El Ángel

Eres un ángel cruel. Sólo buscas hacerme sufrir como todos.

Para mí, habían cosas bellas en las cuales pensar, como en pasarnos juntos todos los días… Pero ya ni sé que hacer ni qué hago porque a veces dejo de pensar en ti.

 Todo lo que los ángeles como tú han destruido lo tuve que volver a levantar. Las lágrimas, el dolor, esas cosas nadie las borrará de mi memoria. No obstante, tal vez el sol y el encierro borren la soledad.

 Sé que mientes. Sé que te odio. Sé que te amé.

De pronto no sé que paso puedo dar al frente. De pronto ya no me conmueves. De pronto sólo te dejo como un clavel dormido en mis recuerdos.

No quiero perderte, pero tampoco decirte adiós.

En este día, en este instante quisiera olvidarte. Desaparecer el hecho de que alguna vez vi a un muchacho en mi academia, de que me enamoré de él, de que mi alma desgastada se fijó en su sublime tristeza y se fusionó a tal con aquella visión hasta soñar la felicidad.

Borrar todo lo pasado, lo presente, lo vivido, lo sentido.

¿Dónde estuviste cuando te llamaba? ¡Nunca conmigo!

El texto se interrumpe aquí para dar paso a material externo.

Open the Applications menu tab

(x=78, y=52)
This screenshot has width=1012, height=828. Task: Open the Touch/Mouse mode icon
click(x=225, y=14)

Si me olvido de los estímulos del cuerpo, no te necesitaré, no te querré. Si mi corazón se reconstruye y no es por ti, quiero echarte por tierra. Eliminar tu aliento sobre el mío, sea por lo que sea, llámese Dios o cualquier entidad, curación, exorcismo, shock, acabar con eso y todos como tú.

Ya no quiero que seas mi felicidad. Ya no quiero dejarte.

Ya no quiero regresar.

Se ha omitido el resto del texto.